Extract –
Not only does this give your dogi a personalized, unique touch, but it looks incredibly good. It also gives it a security feature, should anyone try to claim your dogi!

B. Caring for your dogi

How to take care of your dogi

If you purchase one of these high quality dogi then you can expect quality and durability. However, with proper care you can get many many years of service out of them. Here are a few simple rules to follow in order to get maximum satisfaction from your dogi.

1. Wash your dogi regularly.

Regularly means ideally after every session or realistically after every two or three sessions max.

This is not just for personal hygiene reasons or for the benefit of your co-trainers. Buy not allowing your dogi to become over-soiled, dirty or yellowed with dried in sweat, you will also be able to follow rules number 2, 3 and 4.

2. Do not hot wash your dogi

On the label it says to “COLD WASH ONLY” the dogi. This may not be possible in western machines but use the lowest temperature setting. Not only does this minimize shrinkage but it also minimizes damage to the material. Go easy on the spin cycle. A slower spin is less likely to damage your dogi. If you follow rule number 1 and 4, then hot washing is not necessary.

3. Do not use Bleach

If you follow rule number 1, this should never be necessary. Even blood / soil and other stains can be removed without bleach if it is done right away, rather than allowing it to dry for a long period.

Provided data –

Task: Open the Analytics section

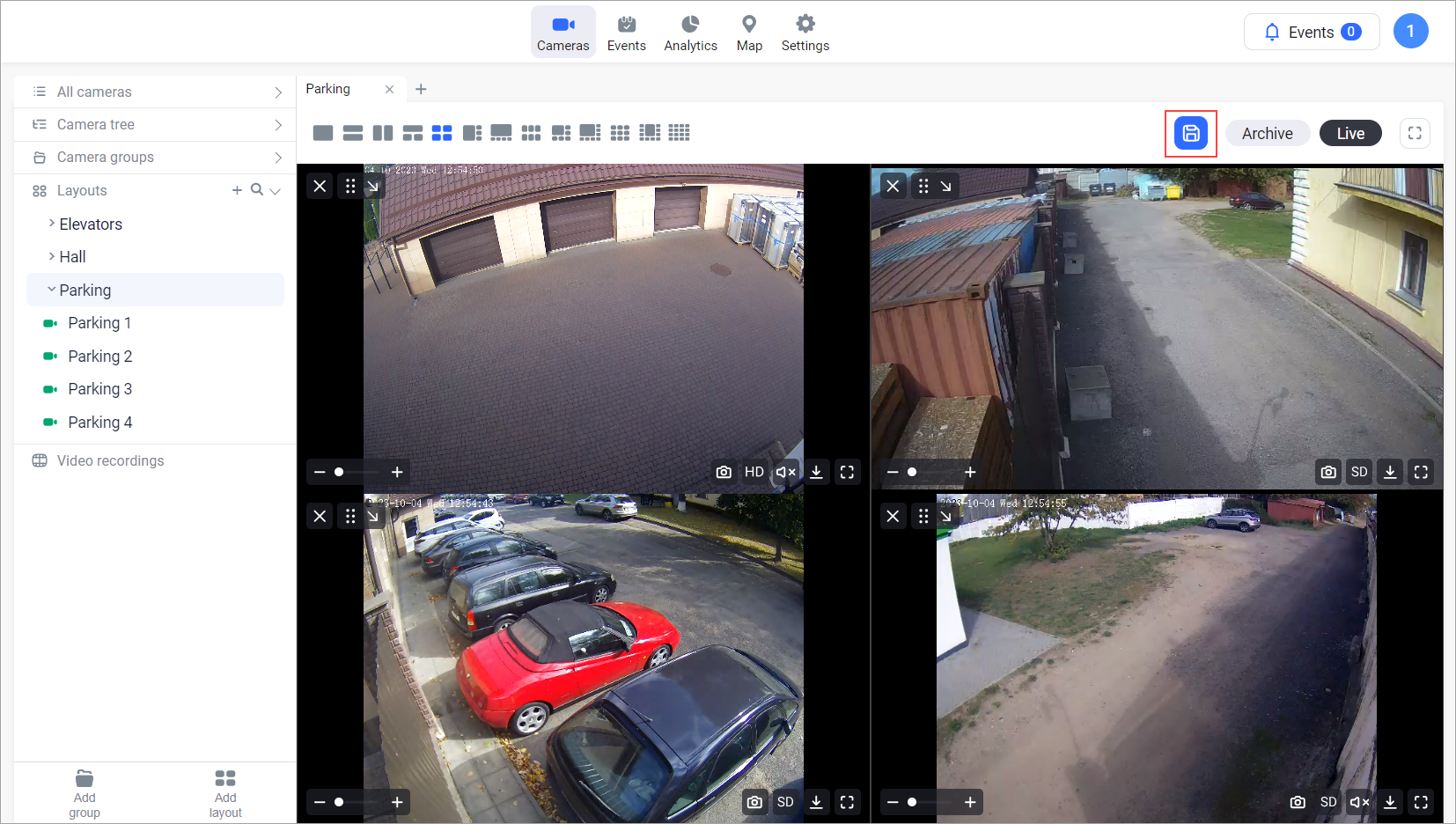Action: [690, 33]
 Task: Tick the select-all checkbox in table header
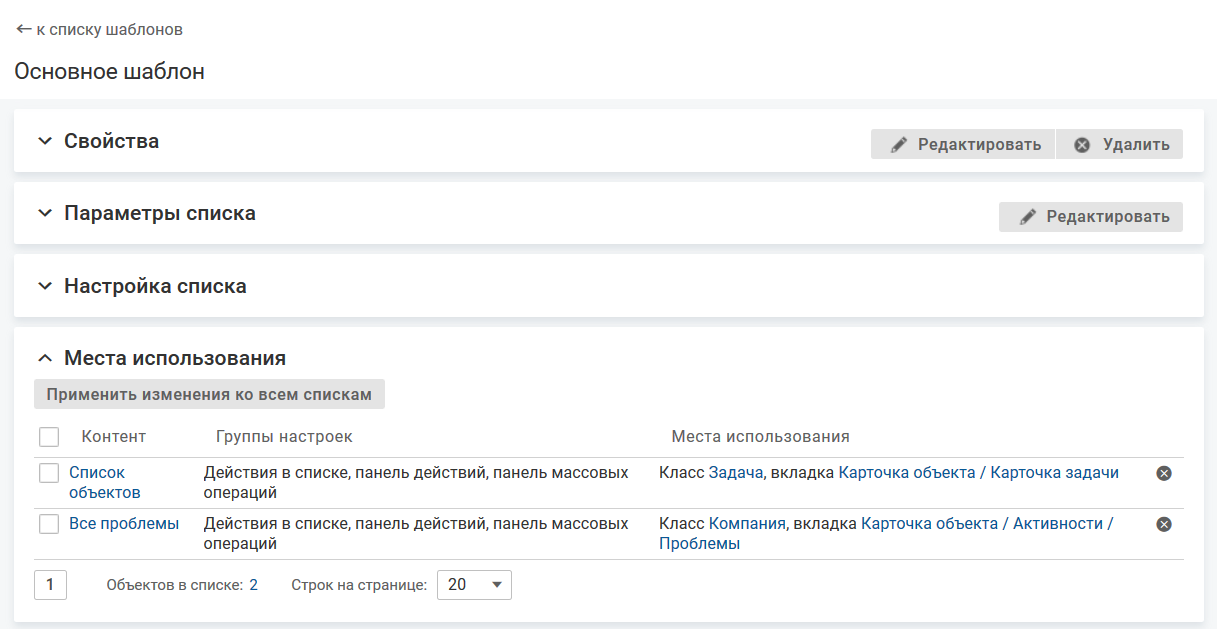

Aim –
Carry on the dogi care guide above, starting right after its last sentence and keeping its tone and numbered layout.

Response to this task –
4. Use milder detergents without bleach

If you follow rule number 1 this is very feasible. For stained dogi (eg. blood), I recommend spot removing by hand with a small bit of detergent or for heavy soiling, soaking a few hours in a lukewarm detergent solution, then washing as usual.

5. Do not use fabric conditioner

Fabric conditioner not only blocks the pores in the cotton material thereby locking in dirt and sweat, it also contributes to damaging the fibers of the material. Avoid using it.

6. Do not tumble dry

It clearly says on the label of every dogi “DO NOT USE COMMERCIAL DRYERS” yet people insist on using them. Not only does this shrink the dogi (reducing usable lifespan), but it also damages it such that it gradually becomes stiffer and more likely to rip. Hang dry your dogi (but not in direct sunlight)!

If you really really must use a dryer, then use a big commercial dryer (not home washer /dryers combos) and set it to the delicate setting and dry the dogi alone. Its much better to dry slowly at low temperatures that quickly at scorching temperatures.

7. Wash your dogi separately

If this is possible then I highly recommend it. The more room in your machine, the cleaner it is likely to be. Also there is no chance of colour-run accidents or graying. This may be obvious to most, but never wash your dogi with your belt!

8. If you Iron, do so carefully

There are people who follow the “body iron” rule that during the warm up of a session, their body heat and sweat will self iron the dogi. However, most people prefer to iron. Unfortunately because of the material of many dogi, high temperatures are needed. If possible minimize the temperature you need to use by stretching and flattening the material while it is wet, when you hang it. Hot ironing a damp dogi will make it go yellow.

9. Love your dogi

Independent studies (by a guy named Harry) have shown that the more you love your dogi, the more you are likely to take care of it and the longer it is likely to last.

The only time I would suggest hot washing and tumble drying is if the newly purchased dogi is too large. In this case a few cycles will help the dogi to fit with minumal damage compared to frequent hot wash/tumble drying.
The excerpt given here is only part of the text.